Une spectaculaire Young Lady
1865. Dans l’Angleterre rurale et austère, Lady Macbeth se morfond jusqu’à connaître une vive passion. Un film porté par le talent incroyable d’une jeune actrice.
Publié le 11-04-2017 à 15h57
C'est un mariage arrangé, comme souvent au XIXe siècle, une époque pas toujours joyeuse pour les jeunes filles. Katherine est malheureuse avec son mari bien plus âgé qu'elle et d'une ignominie sans nom. Comme frappée de narcolepsie, elle vit sans allant. Elle a besoin d'air! Lors d'une absence prolongée du Lord son époux, Katherine retrouve sa vivacité et tombe passionnément amoureuse d'un palefrenier. «Ne vous ennuyez-vous pas Katherine?» lui demande-t-il. De cette question naît un amour impossible pour lequel la jeune fille d'à peine 18 ans va commettre l'irréparable. Au fur et à mesure du récit, l'innocente devient amorale, monstrueuse même.
L’effet Lolita
Adapté du roman Lady Macbeth du district de Mtsensk de Nikolaï Leskov (lequel s'était inspiré du Lady MacBeth de Shakespeare) , le premier film de William Oldroyd est étonnant par sa modernité: la mise en scène est ciselée, le jeu de l'actrice principale est incroyable, le ton est cynique ou drôlement incongru.
Tourné dans la campagne sauvage des Îles Britanniques, le paysage de Lady MacBeth est en accord avec la solitude de son héroïne. D'apparence paisible, le film raconte en filigrane un bouillonnement intérieur et, d'une violence sourde, déploie progressivement une rage contenue.
Oldroy vient du théâtre et faire découvrir cette œuvre par la psychologie de son personnage est forcément un exercice difficile au cinéma, le résultat cependant est élégant et juste. Ce qu’a voulu rendre le réalisateur est l’expression de l’aliénation. Celle d’une femme restée trop longtemps enfermée, au propre comme au figuré. La libération de son corps, par les promenades et le sexe, va provoquer chez elle une certaine folie que le spectateur observe tout en continuant à ressentir de la sympathie pour elle. C’est l’effet «Lolita» de Nabokov – repris par Stanley Kubrick – qui assure l’empathie du lecteur pour un personnage vicieux.
Tout cela est possible parce que dès le début on compatit au sort de la protagoniste, tellement jeune et mariée sans amour, voire achetée. Son regard nonchalant posé lors du dernier plan vous poursuit longtemps.

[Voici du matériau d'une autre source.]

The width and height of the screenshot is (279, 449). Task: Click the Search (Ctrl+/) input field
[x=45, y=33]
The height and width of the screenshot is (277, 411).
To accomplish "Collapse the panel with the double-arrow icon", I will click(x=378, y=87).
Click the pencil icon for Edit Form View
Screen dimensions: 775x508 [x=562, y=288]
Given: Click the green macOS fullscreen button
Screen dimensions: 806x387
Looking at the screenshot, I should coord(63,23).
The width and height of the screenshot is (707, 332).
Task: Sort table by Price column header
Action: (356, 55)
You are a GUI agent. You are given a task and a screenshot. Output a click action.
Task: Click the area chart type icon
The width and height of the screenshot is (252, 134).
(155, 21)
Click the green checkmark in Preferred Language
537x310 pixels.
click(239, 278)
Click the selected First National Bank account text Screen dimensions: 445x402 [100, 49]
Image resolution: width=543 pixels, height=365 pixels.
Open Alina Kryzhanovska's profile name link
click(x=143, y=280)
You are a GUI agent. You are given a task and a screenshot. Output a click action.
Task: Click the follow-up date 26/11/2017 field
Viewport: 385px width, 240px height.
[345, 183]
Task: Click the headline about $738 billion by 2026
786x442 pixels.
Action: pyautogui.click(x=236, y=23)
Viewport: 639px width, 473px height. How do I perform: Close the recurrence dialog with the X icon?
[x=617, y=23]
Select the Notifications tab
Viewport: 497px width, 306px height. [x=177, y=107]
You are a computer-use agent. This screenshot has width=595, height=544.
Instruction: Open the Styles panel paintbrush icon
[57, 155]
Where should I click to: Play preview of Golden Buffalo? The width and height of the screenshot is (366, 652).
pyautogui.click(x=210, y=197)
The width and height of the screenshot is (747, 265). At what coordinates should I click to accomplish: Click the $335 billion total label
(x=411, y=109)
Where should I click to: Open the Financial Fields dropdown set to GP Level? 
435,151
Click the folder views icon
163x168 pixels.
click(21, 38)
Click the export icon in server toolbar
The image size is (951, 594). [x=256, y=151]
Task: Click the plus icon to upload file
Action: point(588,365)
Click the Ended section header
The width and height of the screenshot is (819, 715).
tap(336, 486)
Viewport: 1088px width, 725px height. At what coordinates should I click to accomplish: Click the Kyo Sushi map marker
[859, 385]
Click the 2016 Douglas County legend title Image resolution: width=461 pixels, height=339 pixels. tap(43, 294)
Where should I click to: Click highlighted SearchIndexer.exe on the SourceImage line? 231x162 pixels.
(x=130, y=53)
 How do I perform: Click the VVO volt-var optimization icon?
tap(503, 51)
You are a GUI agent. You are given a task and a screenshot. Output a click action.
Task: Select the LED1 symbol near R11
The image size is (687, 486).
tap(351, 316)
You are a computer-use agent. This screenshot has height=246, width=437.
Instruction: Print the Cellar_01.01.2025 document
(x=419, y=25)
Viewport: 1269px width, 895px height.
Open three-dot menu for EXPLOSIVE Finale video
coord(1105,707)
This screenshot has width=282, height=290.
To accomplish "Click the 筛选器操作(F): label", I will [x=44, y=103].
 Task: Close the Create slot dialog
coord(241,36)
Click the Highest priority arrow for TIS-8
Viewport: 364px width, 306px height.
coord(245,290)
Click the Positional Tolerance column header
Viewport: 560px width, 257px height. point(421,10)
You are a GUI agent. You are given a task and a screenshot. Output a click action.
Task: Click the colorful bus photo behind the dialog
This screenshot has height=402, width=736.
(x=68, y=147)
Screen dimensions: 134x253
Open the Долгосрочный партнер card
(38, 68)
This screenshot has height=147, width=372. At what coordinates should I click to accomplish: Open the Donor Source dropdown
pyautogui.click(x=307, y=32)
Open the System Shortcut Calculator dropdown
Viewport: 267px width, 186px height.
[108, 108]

Mais qui est cette actrice née en 1996 dont nul ne connaissait, ni le visage, ni le nom? «Parfois les gens me prennent pour un homme à cause de ma voix, mais ça ne me dérange pas » écrit-elle sur son profil Instagram. William Oldroy a vu juste: cette comédienne joue à merveille la rébellion à l'époque de la soumission des femmes dans une société rurale où toute passion était proscrite. Son interprétation est spectaculaire.
Romance dramatique de William Oldroyd. Avec Florence Pugh, Cosmo Jarvis et Paul Hilton. Durée: 1 h 29.